Text shown:
"""
Three factors have helped push the share price back towards the listing price: strong trading, a legal victory and stakebuilding by a German rival. A June Appeal Court ruling that riders are self-employed removed a sizeable headache in the UK, though Deliveroo will pull out of Spain, where a new law requires them to be hired as staff. Interim results ease worries about the end of the pandemic takeaway boom.
News that German rival Delivery Hero has built up a 5 per cent stake is another fillip. It offers a vote of confidence from boss Niklas Ostberg, who told his Twitter followers that Deliveroo had been oversold. Delivery Hero’s stake could lead to something more. Ostberg has previously noted that the only way to enter the UK market would be through an acquisition.
A hostile bid is not an option. Deliveroo boss Will Shu has dual-class shares that allow him to block any deal for three years. But Deliveroo will struggle to make it as a standalone company given the size of its rivals.
Delivery Hero has more than four times the market value of Deliveroo in euro terms. Its enterprise value is nearly six times its forward sales, almost twice that of Deliveroo. Plus the German group provides very strong competition. In three-quarters of its markets it has leading share. Out of a dozen markets Deliveroo wins only in France, according to Bernstein analysts.
"""
Brief A:
Could you return, word for word, the part of the Deliveroo article between "Three factors have" and "through an acquisition.", inclusive?
Brief B:
Can you take the article on Deliveroo and Delivery Hero further from where it stops?

Saved entries:
"""
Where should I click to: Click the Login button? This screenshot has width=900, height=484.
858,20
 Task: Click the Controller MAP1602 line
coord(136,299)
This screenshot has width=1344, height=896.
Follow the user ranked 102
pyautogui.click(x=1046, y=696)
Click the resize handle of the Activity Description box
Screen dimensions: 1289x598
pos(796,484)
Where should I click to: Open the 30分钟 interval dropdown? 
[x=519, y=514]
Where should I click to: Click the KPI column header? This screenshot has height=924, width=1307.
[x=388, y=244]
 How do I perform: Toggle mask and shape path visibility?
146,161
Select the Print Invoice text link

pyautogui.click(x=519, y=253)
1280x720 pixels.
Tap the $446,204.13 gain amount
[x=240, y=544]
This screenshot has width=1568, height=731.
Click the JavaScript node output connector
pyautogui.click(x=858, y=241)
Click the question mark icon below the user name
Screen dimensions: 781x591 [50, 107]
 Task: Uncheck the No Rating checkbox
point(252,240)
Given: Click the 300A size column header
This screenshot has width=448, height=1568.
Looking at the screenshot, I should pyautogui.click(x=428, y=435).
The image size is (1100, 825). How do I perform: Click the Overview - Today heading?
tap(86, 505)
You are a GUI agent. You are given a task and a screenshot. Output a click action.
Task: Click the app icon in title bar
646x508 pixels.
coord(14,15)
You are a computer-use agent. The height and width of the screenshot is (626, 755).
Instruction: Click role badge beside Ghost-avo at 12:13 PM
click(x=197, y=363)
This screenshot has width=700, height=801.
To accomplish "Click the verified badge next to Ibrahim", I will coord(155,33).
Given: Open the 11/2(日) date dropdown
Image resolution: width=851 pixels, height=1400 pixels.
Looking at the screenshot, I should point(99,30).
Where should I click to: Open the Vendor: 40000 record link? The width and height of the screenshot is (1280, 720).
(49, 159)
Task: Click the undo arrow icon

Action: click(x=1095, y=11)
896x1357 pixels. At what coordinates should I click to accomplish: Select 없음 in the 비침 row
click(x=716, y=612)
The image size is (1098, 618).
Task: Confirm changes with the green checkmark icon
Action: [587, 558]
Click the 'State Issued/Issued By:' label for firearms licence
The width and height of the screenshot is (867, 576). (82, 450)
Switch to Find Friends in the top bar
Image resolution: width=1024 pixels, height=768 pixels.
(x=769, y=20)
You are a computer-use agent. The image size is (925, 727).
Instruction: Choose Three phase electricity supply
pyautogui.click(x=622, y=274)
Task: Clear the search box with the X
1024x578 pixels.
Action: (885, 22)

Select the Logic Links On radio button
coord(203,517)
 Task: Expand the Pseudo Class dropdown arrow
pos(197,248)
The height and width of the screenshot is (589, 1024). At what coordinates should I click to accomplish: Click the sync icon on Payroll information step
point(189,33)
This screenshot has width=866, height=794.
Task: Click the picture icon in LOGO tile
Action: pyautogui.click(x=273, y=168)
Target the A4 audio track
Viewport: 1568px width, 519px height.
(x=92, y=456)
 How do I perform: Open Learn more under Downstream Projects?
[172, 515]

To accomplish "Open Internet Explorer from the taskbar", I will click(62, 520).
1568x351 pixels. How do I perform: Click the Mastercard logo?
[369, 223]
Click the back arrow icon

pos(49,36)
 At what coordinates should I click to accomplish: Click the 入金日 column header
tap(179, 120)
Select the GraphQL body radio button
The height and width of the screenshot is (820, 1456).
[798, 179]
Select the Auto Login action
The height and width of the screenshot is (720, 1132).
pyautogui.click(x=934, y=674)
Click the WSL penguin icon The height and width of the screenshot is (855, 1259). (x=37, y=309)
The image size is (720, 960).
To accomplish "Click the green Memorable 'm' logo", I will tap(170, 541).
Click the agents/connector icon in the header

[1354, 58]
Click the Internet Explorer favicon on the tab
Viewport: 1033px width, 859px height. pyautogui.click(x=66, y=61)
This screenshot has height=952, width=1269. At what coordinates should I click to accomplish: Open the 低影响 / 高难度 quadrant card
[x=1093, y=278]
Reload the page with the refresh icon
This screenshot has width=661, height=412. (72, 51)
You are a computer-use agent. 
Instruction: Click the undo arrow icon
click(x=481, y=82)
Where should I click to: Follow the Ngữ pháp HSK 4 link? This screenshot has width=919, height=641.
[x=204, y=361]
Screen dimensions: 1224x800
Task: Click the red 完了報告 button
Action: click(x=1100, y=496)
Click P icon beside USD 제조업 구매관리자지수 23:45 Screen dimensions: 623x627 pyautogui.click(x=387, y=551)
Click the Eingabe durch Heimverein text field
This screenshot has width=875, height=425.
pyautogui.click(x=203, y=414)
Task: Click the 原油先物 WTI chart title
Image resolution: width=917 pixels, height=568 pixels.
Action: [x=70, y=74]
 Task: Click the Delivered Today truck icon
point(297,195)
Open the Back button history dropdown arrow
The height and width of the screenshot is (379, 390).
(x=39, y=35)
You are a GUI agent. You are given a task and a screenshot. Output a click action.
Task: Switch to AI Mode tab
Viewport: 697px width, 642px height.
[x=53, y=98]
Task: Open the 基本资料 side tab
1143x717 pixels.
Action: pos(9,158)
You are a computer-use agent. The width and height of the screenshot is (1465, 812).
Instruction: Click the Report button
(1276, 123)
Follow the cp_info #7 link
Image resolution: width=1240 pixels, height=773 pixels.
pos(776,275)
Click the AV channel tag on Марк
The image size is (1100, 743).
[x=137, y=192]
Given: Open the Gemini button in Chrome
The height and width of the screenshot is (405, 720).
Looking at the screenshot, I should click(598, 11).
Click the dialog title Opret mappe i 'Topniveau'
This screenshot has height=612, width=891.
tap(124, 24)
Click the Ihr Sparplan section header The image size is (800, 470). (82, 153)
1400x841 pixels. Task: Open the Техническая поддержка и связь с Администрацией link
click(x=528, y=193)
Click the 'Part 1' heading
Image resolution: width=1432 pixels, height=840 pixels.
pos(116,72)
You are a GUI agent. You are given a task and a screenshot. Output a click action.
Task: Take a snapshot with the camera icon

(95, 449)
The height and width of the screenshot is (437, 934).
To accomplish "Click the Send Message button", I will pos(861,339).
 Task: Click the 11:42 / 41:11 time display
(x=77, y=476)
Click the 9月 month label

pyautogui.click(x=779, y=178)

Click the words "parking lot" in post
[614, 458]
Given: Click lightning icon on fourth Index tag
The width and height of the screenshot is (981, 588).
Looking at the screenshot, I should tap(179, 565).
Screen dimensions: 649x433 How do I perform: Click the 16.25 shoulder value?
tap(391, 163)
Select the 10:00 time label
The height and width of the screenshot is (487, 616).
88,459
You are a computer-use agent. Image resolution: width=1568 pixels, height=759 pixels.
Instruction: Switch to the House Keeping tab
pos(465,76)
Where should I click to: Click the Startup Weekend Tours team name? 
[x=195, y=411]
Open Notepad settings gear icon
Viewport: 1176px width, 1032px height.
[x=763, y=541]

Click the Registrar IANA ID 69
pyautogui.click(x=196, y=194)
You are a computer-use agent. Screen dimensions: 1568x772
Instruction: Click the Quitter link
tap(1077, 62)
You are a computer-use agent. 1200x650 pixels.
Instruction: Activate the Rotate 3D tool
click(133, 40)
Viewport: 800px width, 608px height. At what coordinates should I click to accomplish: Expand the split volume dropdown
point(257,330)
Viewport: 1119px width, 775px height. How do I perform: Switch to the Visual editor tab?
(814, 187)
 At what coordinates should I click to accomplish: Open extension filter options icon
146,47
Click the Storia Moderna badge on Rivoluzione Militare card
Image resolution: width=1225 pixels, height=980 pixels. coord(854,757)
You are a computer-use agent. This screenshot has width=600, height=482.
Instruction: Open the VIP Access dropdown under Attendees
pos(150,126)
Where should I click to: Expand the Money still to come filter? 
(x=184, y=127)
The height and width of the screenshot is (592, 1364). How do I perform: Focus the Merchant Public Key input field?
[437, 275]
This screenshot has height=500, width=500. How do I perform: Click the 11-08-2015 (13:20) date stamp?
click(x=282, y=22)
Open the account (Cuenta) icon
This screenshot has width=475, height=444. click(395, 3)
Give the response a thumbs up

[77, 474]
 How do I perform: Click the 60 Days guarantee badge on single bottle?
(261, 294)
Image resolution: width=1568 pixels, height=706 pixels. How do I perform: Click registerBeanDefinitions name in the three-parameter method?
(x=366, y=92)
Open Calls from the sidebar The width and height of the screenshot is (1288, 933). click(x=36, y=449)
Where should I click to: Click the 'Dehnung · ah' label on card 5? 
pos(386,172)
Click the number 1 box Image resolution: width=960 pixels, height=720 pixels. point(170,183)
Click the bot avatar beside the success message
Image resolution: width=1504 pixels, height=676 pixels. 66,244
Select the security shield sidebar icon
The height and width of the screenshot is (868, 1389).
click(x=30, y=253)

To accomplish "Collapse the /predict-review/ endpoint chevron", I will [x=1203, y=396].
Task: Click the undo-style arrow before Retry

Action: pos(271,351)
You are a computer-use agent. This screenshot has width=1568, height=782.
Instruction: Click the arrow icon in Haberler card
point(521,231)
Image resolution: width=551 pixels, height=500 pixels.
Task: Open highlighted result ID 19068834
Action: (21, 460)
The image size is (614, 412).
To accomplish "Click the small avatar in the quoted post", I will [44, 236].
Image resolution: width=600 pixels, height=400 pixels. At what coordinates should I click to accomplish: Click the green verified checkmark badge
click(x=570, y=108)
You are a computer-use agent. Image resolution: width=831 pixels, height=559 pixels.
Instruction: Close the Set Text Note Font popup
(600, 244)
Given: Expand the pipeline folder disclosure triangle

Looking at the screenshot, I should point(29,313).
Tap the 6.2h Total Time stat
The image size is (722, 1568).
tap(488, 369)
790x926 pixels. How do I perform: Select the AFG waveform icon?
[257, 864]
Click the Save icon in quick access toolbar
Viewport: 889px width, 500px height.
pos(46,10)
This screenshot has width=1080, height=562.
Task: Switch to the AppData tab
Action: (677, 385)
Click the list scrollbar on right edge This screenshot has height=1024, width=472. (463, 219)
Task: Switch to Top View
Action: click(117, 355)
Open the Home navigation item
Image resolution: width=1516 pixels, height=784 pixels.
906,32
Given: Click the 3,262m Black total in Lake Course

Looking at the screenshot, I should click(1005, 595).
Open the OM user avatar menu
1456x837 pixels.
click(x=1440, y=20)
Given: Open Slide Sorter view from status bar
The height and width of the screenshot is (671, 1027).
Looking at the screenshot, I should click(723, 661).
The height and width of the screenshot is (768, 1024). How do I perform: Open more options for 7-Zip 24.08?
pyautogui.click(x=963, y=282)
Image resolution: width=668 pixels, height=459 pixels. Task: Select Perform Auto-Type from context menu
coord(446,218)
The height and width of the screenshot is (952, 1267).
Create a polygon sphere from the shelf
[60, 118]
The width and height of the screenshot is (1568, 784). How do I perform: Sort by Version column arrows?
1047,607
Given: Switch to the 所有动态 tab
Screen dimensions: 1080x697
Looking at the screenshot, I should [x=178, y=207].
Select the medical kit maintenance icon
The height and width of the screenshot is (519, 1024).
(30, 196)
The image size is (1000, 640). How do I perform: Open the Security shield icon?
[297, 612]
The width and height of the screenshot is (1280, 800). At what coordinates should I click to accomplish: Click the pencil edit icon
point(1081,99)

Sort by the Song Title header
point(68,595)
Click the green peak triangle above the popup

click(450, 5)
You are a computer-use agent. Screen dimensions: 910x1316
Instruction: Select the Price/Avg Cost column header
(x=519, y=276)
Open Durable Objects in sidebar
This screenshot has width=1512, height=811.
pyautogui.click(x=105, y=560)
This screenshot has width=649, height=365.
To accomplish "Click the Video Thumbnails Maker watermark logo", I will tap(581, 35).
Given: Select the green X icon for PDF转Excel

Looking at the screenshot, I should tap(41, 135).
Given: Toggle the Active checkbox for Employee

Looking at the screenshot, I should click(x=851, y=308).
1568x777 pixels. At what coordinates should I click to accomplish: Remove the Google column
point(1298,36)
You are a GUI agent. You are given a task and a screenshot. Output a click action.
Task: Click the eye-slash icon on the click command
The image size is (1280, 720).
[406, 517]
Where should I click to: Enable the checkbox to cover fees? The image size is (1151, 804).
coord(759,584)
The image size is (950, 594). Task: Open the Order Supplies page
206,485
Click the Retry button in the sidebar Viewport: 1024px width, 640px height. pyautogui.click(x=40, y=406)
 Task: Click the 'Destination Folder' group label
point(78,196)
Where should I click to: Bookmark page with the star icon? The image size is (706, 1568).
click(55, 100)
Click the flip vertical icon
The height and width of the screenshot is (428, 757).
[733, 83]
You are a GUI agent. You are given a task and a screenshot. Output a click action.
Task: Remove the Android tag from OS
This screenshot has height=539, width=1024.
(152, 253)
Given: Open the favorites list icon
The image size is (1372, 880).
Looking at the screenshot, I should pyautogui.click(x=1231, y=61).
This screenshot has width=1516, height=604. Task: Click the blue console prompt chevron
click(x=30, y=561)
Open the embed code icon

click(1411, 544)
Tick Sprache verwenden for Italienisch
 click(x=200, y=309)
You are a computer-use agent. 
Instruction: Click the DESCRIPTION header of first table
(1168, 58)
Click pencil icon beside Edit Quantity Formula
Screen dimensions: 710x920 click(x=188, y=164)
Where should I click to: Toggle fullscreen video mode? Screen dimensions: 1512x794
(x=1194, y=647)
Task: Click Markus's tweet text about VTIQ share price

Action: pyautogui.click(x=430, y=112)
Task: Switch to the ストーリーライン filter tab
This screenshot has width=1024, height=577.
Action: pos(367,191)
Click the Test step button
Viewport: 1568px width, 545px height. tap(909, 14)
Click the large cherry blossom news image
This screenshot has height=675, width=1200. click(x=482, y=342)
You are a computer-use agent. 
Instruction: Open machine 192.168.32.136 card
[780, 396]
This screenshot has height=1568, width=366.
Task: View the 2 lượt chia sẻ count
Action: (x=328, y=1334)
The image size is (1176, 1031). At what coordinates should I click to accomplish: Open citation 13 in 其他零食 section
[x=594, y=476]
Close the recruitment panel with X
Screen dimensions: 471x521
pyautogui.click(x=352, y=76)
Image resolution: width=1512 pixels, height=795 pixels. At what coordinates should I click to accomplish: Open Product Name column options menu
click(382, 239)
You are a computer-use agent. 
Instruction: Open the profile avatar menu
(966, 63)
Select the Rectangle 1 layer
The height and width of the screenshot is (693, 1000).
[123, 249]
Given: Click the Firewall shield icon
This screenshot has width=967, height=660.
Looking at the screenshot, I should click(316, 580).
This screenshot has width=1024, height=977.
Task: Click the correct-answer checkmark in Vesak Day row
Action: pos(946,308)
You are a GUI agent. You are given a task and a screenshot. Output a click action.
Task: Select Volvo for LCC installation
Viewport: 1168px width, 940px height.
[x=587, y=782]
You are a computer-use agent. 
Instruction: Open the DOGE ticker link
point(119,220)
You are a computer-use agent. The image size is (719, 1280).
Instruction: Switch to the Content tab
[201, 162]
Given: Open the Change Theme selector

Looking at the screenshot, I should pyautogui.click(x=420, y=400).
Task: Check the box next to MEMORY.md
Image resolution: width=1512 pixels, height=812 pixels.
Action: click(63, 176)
"""
Reply A:
Three factors have helped push the share price back towards the listing price: strong trading, a legal victory and stakebuilding by a German rival. A June Appeal Court ruling that riders are self-employed removed a sizeable headache in the UK, though Deliveroo will pull out of Spain, where a new law requires them to be hired as staff. Interim results ease worries about the end of the pandemic takeaway boom.
News that German rival Delivery Hero has built up a 5 per cent stake is another fillip. It offers a vote of confidence from boss Niklas Ostberg, who told his Twitter followers that Deliveroo had been oversold. Delivery Hero’s stake could lead to something more. Ostberg has previously noted that the only way to enter the UK market would be through an acquisition.

Reply B:
Small delivery groups struggle to reap the benefits of scale and to ease up on marketing spending. Deliveroo’s margin on its gross transactions, minus cost of sales, has declined by 1 percentage point in the past year to 7.8 per cent as it ramps up investment in growth. Margins could dip further in the full year amid increased investment. Average order values may fall back to pre-pandemic levels.
The intensity of competition in the food delivery business means no let-up in the costs of acquiring and keeping customers. For a weak player in a tough market, a deal with a larger rival should at least be on the menu.